The entries below contain a stretch that opens with the line containing "You are a GUI" and closes with the line containing "Select the AmazonDMSRedshiftS3Role checkbox"; set down that stretch exactly, both ends included, and nothing else.
======== Listed records
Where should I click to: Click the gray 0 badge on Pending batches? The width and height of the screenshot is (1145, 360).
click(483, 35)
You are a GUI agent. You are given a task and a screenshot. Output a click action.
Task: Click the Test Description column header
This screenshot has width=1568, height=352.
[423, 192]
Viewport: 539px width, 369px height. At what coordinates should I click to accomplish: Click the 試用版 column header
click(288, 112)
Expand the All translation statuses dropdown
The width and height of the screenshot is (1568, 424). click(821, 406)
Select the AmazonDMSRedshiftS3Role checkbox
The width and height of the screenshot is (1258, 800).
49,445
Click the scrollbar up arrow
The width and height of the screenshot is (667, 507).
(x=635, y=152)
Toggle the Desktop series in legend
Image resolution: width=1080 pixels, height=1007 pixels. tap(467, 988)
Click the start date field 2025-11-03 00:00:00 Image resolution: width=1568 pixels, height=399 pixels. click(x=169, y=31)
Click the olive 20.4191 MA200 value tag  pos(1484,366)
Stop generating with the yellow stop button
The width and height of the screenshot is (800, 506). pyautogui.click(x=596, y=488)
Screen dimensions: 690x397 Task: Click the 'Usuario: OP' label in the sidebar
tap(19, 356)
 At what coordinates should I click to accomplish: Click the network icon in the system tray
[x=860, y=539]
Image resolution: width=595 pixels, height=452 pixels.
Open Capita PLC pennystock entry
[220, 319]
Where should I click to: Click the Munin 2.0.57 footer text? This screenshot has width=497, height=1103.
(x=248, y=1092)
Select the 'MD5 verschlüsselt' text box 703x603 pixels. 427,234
================
Finished task:
You are a GUI agent. You are given a task and a screenshot. Output a click action.
Task: Click the Test Description column header
This screenshot has width=1568, height=352.
[423, 192]
Viewport: 539px width, 369px height. At what coordinates should I click to accomplish: Click the 試用版 column header
click(288, 112)
Expand the All translation statuses dropdown
The width and height of the screenshot is (1568, 424). click(821, 406)
Select the AmazonDMSRedshiftS3Role checkbox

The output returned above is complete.